1) Fibre. Un cereale “sano” deve contenere almeno una certa quantità di grani integrali. Ciò riduce il rischio di diabete e malattie cardiache. Perciò scegliete cereali con almeno 3 grammi di fibre o cereali al 100% integrali.

2) Crusca. I cereali con la crusca hanno un maggiore contenuto di fibre, quindi preferite prodotti con la parola “crusca” in etichetta.

3) Zucchero. Senza demonizzarlo, bisogna però considerare che un cereale con una percentuale di zucchero che raggiungere il 40 o addirittura il 50% è più adatto a essere definito snack anziché alimento per la prima colazione. Ecco alcuni zuccheri che possono apparire nella lista degli ingredienti: zucchero, sciroppo di glucosio, miele, maltosio, destrosio, sciroppo di zucchero di canna parzialmente invertito, fruttosio. Perciò scegliete i cereali con meno di 6 grammi di zucchero per porzione e scartate i prodotti nei quali lo lo zucchero, in qualunque forma, è uno dei primi tre ingredienti in etichetta.

4) Dolcificanti artificiali: da evitare.

5) Sodio. Il sale è l’elemento più comune ai cereali per la prima colazione: scegliete prodotti con meno di 150 mg di sodio per porzione.

6) Altri ingredienti da evitare: grassi idrogenati, coloranti artificiali, conservanti artificiali.

7) Arricchito con…. Non è necessario mangiare cibi arricchiti se la dieta è equilibrata. Inoltre le vitamine, essendo “spruzzate” sul cereale, passano in buona parte nel latte, occorre quindi berlo tutto per assumere i nutrienti indicati. Di conseguenza, non prestate troppa attenzione alla lunga lista di vitamine sulla scatola di cereali, hanno un significato secondario rispetto al contenuto di fibre e di zucchero.

8) Ignorate i richiami salutisti, funzionali al marketing: bollini con consigliato da…, approvato da… Fate riferimento solo alle etichette nutrizionali e agli ingredienti.

9) Muesli.
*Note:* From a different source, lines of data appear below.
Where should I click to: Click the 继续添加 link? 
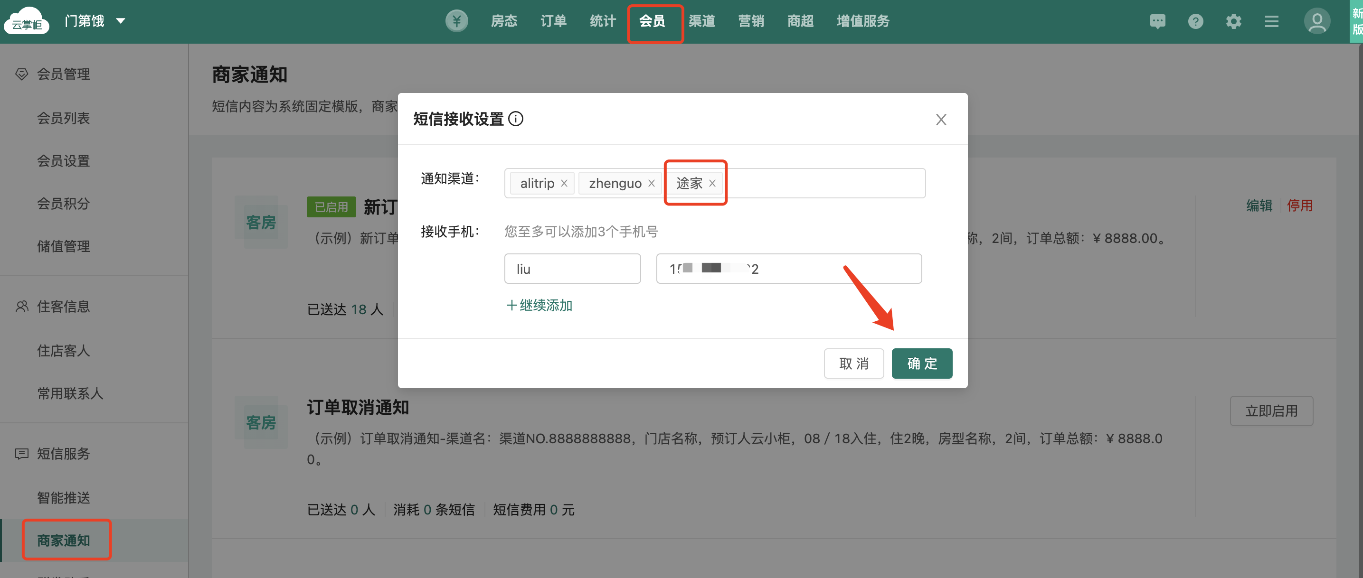tap(539, 305)
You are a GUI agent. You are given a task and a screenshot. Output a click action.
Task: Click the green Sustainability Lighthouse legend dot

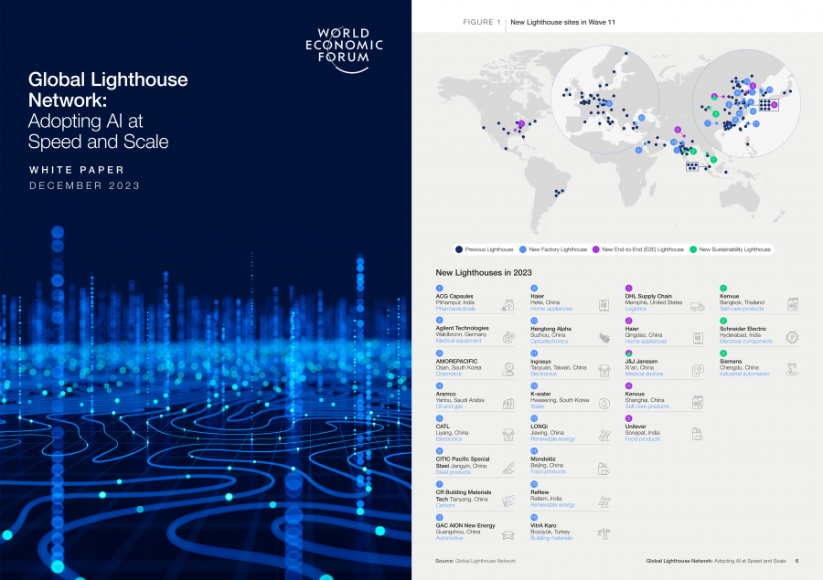pyautogui.click(x=694, y=249)
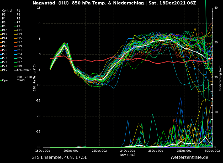Click the Control legend entry

pos(7,11)
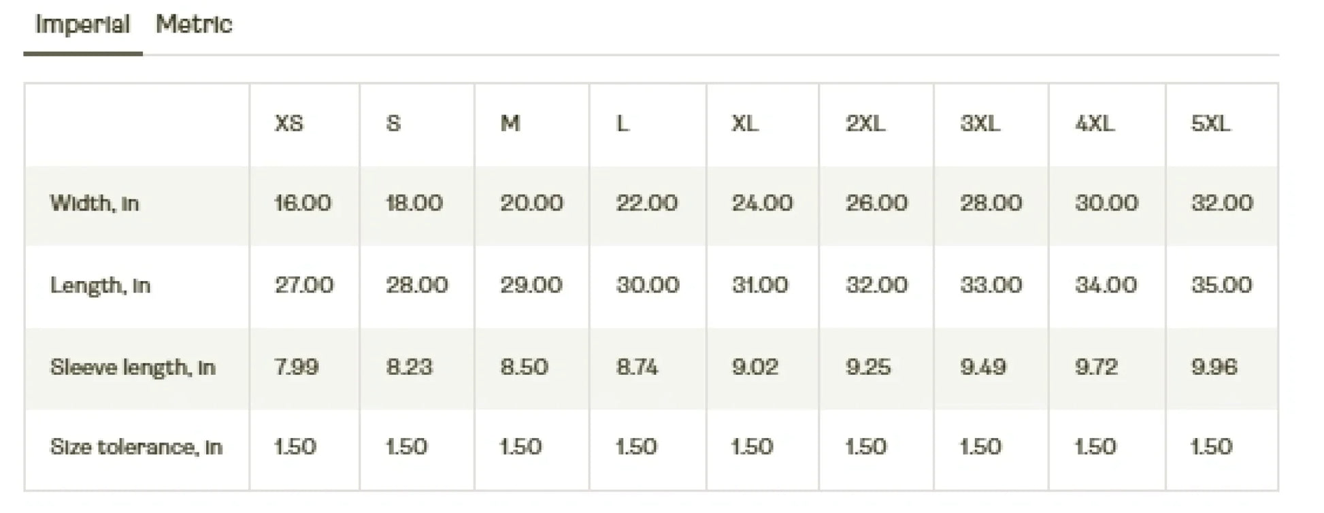Click the 16.00 width value for XS
This screenshot has height=513, width=1324.
coord(303,203)
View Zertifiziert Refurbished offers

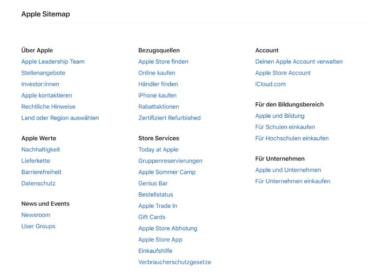(169, 118)
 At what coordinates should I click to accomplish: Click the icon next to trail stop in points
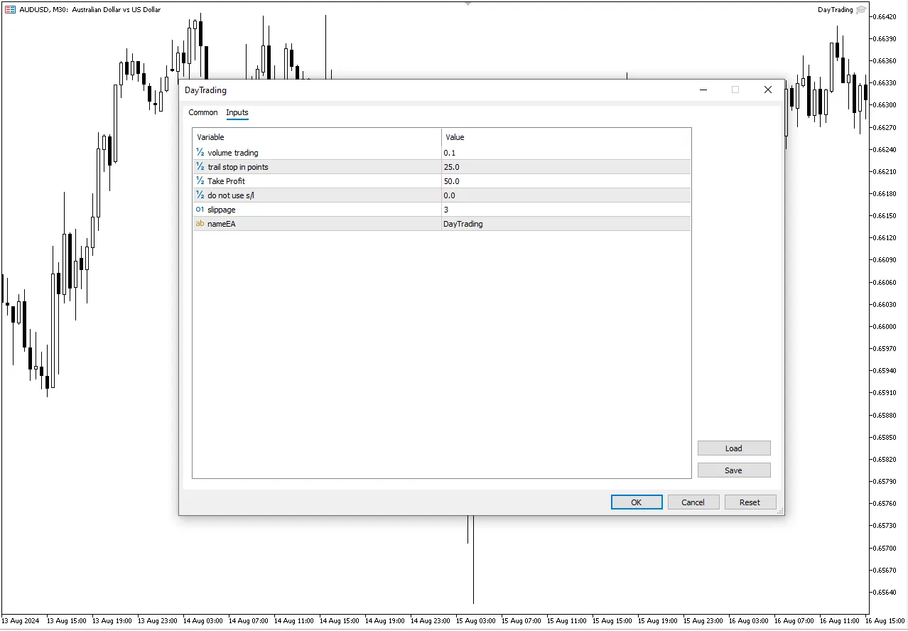point(200,167)
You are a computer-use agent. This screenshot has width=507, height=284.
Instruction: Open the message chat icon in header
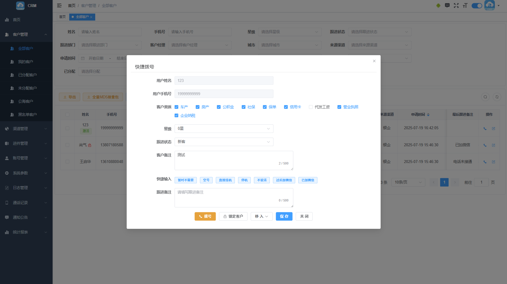click(447, 6)
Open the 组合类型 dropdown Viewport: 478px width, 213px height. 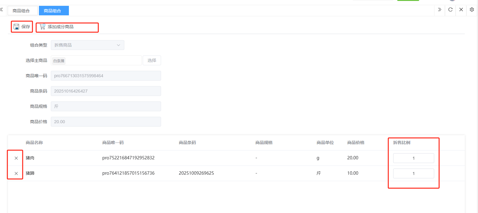point(88,45)
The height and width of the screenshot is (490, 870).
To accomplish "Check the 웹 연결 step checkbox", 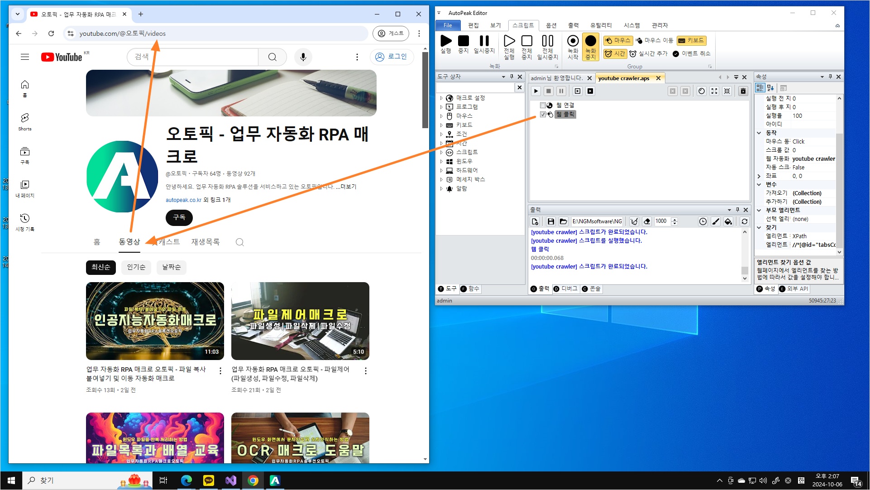I will [x=543, y=105].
Non è detto sia meglio: è più calorico (anche due volte la media dei cereali). Non è detto sia naturale: può contenere grassi idrogenati, coloranti o conservanti. Spesso lo zucchero è il principale ingrediente. Attenzione quindi al valore di calorie e zucchero.

10) Cereali per bambini. I cereali con il latte sono una parte importante nella colazione dei bambini, perché apportano proteine, carboidrati, fibre e energia. Ci si chiede, però, se sono necessari 3 o 4 cucchiai di zucchero e perché spesso proprio i prodotti destinati ai più piccoli non sono affatto i più sani. Nulla vieta di scegliere i cereali adatti agli adulti, senza lasciarci condizionare dalla presenza di gadget o dai colori sgargianti delle confezioni. Il consiglio è di scegliere cereali non zuccherati, e di addolcirli solo al momento di consumarli, con una piccola quantità di miele e zucchero.